Kesempatan itulah aku mendengar cerita keluh kesah seorang ibu bercerita perjuangan membesarkan sang anak. jika kalian saat ini dan masa kecilmu sering ditimang-timang dan bersuka cita menghabiskan waktu dengan sang ibu, tetapi ibuku punya cerita yang beda tetapi pilu mengaharukan ketika mengandung anak kedua laki-laki (Muhajir).

 Saat itu ibu mengandung kurang lebih 8 bulan yang hampir keluar dari kandungan menghirup udara segar, dan seharusnya seusia itu seorang ibu haruslah duduk manis sambil menjaga kesehatan untuk memepersiapkan sang bayi keluar, tetapi tidak untuk ibu.

Atas dasar tuntutan ekonomi seorang ibu rela bekerja pada orang untuk mencari sesuap nasi, sedangkan bapak juga bekerja didesa orang saat ini menjadi wilayah lamongan perbatasan dengan tuban, yang harus merantau berminggu-minggu tidak pulang kerumah, bahkan waktu itu makan nasi padi saja sangatlah jarang dan keseringannya memakan nasi kuning terbuat dari jagung alami.

Coba kalian bayangkan jika kalian mendengar keluh kesah sang ibu yang memperjuangkan anak masih dalam kandungan berusia delapan bulan namun sang ibu masih berkerja ditengah-tengah sawah dibawah panas teriknya matahari, tetapi sang ibu masih menikmatinya demi memperjuangkan sang anak.

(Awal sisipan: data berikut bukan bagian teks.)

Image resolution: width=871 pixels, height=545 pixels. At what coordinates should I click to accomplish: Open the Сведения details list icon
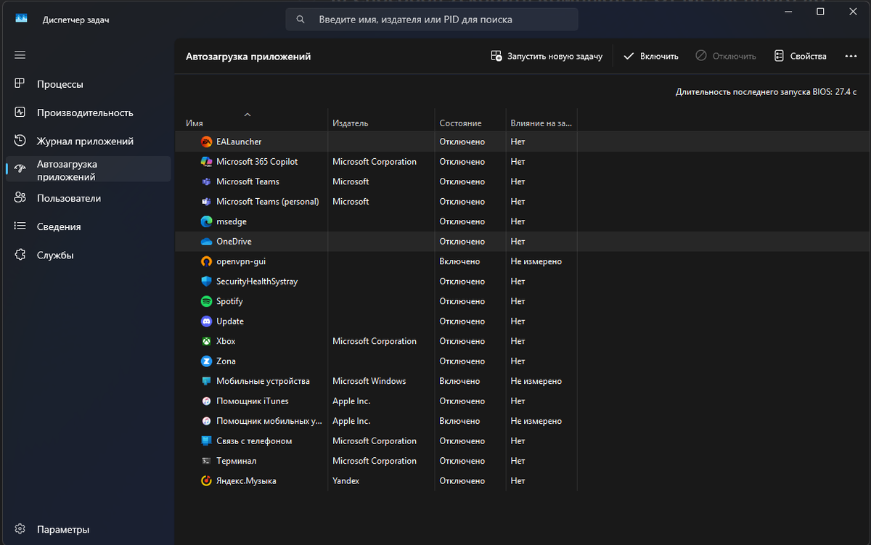20,226
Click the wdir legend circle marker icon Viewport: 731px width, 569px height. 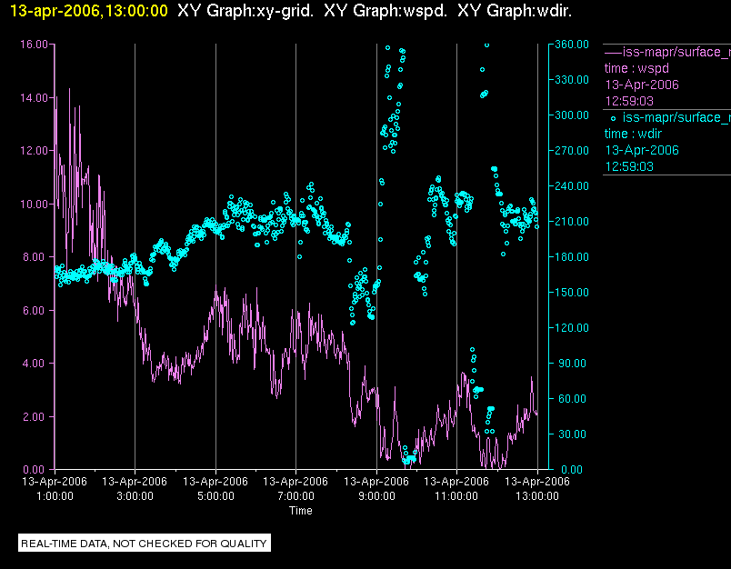(x=613, y=119)
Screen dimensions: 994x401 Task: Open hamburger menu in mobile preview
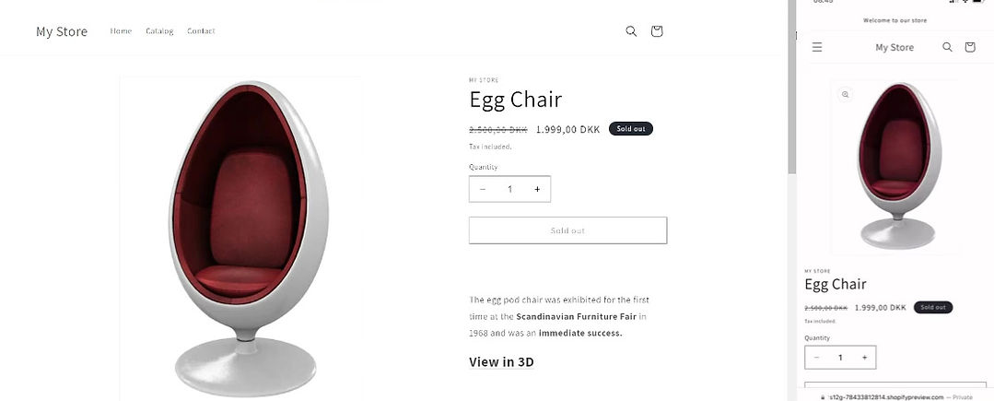pos(817,47)
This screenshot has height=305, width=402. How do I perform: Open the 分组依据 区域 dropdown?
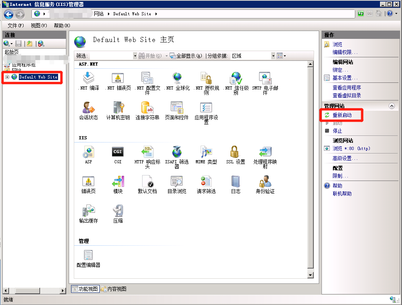[273, 55]
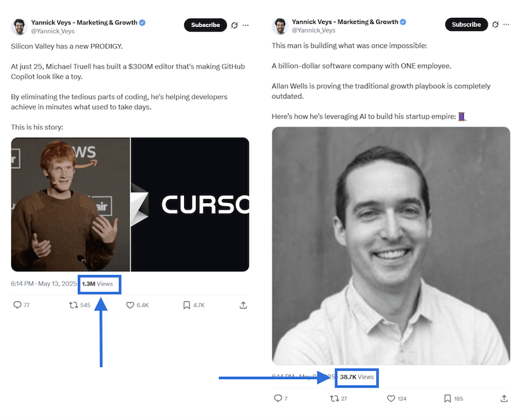Open Yannick Veys' avatar on right post
The image size is (528, 420).
[281, 26]

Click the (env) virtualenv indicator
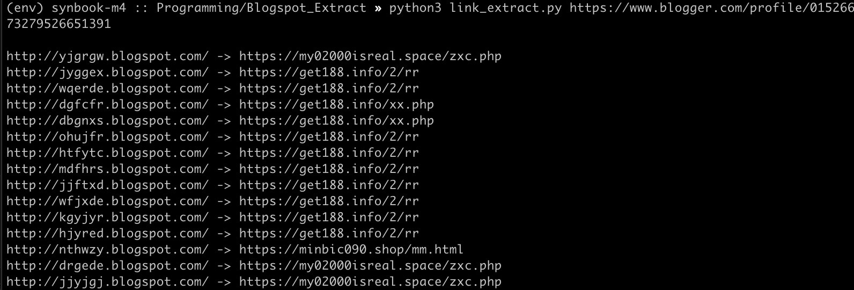25,8
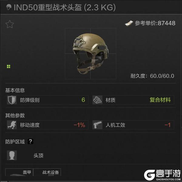This screenshot has height=182, width=182.
Task: Click the 参考单价:87448 price text
Action: pos(155,23)
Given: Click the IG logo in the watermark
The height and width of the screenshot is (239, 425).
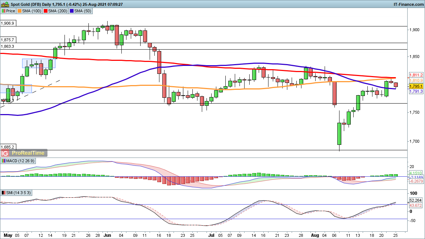Looking at the screenshot, I should click(x=7, y=153).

Aku tidak bisa membayangkan bagaimana kondisi saat hujan ketika sang ibu disuruh untuk bekerja disawah menanam padi atau tandur dalam istilah jawa, harus berderet-deret ,menancapkan bibit padi sambil memegang perut besar yang sudah hamil kurang lebih 8 bulan.

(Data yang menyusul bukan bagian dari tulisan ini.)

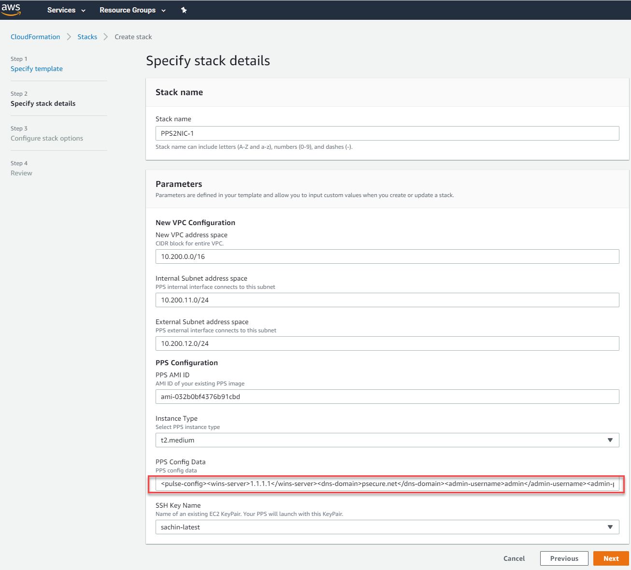The height and width of the screenshot is (570, 631).
Task: Return to Specify template step
Action: [37, 69]
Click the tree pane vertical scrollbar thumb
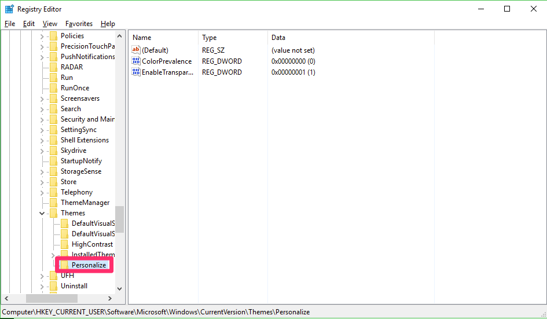This screenshot has width=547, height=319. (119, 220)
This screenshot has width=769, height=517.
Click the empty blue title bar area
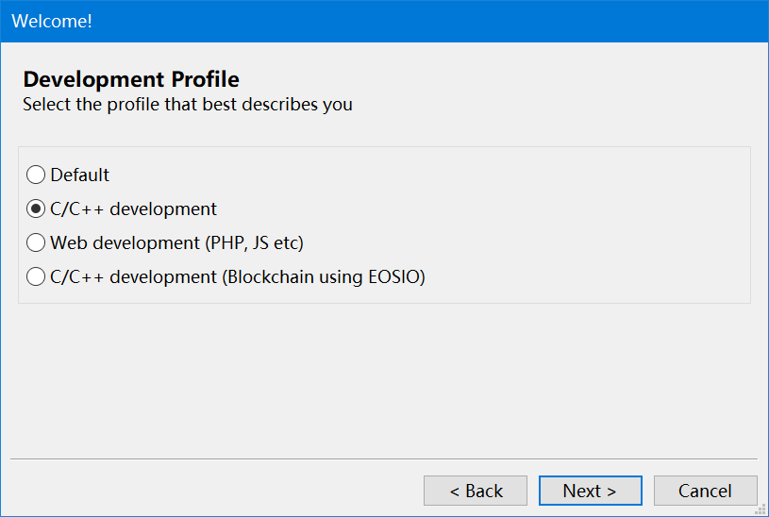coord(425,21)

Bahkan ketika kumendengar cerita ibu, saat mengandung tua hingga saat ibu melahirkan anak kedua tersebut dalam jangka anak berusia 40 hari yang masih berkulit merah harus ditinggalkan karena sebuah kondisi yang mengharuskan untuk bekerja, sedangkan sang bayi dirawat dan didampingi oleh nenek yang kala itu masih hidup.

Atas dasar penuh kesederhanaan latar belakang keluarga, dan atas perjuangan ibu yang begitu jauh kami bersaudara dibesarkan dan harapan sang ibu dulu membersarkan penuh liku, ibu berharap besar kemudian hari kami enam bersaudara dapat hidup lebih baik, dan berharap kepahitan itu cukup dialami oleh orang tua/ibu demi kebaikan dan masa depan anak.